Document text:
- - -

3. Import and use them in main.py (or this notebook).

In [10]:
import os
os.makedirs("preprocessing_package", exist_ok=True)

In [11]:
%%writefile preprocessing_package/__init__.py
# Init file for preprocessing_package

Overwriting preprocessing_package/__init__.py


In [12]:
%%writefile preprocessing_package/config.py
# preprocessing_package/config.py

CSV_FILE_PATH = "/Users/macbookair/Documents/Data Science 5th Year/Advanced Programing for DS/Pratice/sample_data.csv"
AGE_THRESHOLD = 20

Overwriting preprocessing_package/config.py


In [13]:
%%writefile preprocessing_package/data_loader.py
import pandas as pd
import logging

class CSVReader:
    """
    A class to handle reading and previewing CSV files.
    """
    def __init__(self, file_path: str):
        self.file_path = file_path
        self.df = None

    def read(self) -> pd.DataFrame:
        try:
            logging.info(f"Loading data from {self.file_path}")

- - -

Given data:

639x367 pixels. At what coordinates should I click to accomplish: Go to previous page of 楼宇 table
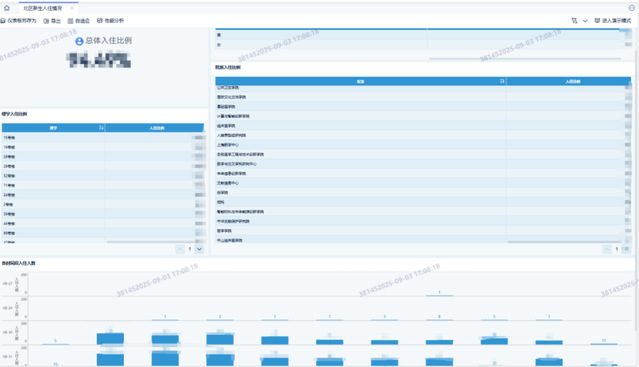click(x=180, y=249)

- - -

Requests:
(A) In the notebook excerpt, update the part that opens with the words containing "Overwriting preprocessing_package/config.py" and closes with "previewing CSV files.", replacing "CSVReader" with "CsvLoader".
(B) Based on the notebook excerpt, state whether each statement agrees with it, answering yes or no and quoting the words that decide it: (i) AGE_THRESHOLD is set to 20 in the config file. (ii) The CSVReader class is written to config.py. (iii) The __init__ method of CSVReader sets self.df to None.
(C) Pick up the notebook excerpt's code where it ends and continue writing it.
None of the data is needed to complete this work.

Responses to the exercise:
(A)
Overwriting preprocessing_package/config.py


In [13]:
%%writefile preprocessing_package/data_loader.py
import pandas as pd
import logging

class CsvLoader:
    """
    A class to handle reading and previewing CSV files.

(B)
(i) Yes: "AGE_THRESHOLD = 20"
(ii) No: "%%writefile preprocessing_package/data_loader.py"
(iii) Yes: "self.df = None"

(C)
            self.df = pd.read_csv(self.file_path)
            return self.df
        except FileNotFoundError:
            logging.error(f"File not found: {self.file_path}")
            raise

Overwriting preprocessing_package/data_loader.py


In [14]:
%%writefile preprocessing_package/data_cleaner.py
import pandas as pd
from abc import ABC, abstractmethod

class MissingValueStrategy(ABC):
    @abstractmethod
    def handle(self, df: pd.DataFrame) -> pd.DataFrame:
        pass

class DropMissing(MissingValueStrategy):
    def handle(self, df: pd.DataFrame) -> pd.DataFrame:
        return df.dropna()

class DataCleaner:
    def __init__(self, strategy: MissingValueStrategy):
        self.strategy = strategy

    def clean(self, df: pd.DataFrame) -> pd.DataFrame:
        return self.strategy.handle(df)

Overwriting preprocessing_package/data_cleaner.py


## Exercise 5: Package Setup & Code Quality Check
**Objective**: Convert module into a Python package and check code style with flake8 or black.

**Instruction**:
1. Create a `setup.py` file.
2. Install locally using `pip install -e .`.
3. Run `black .` and `flake8 .`.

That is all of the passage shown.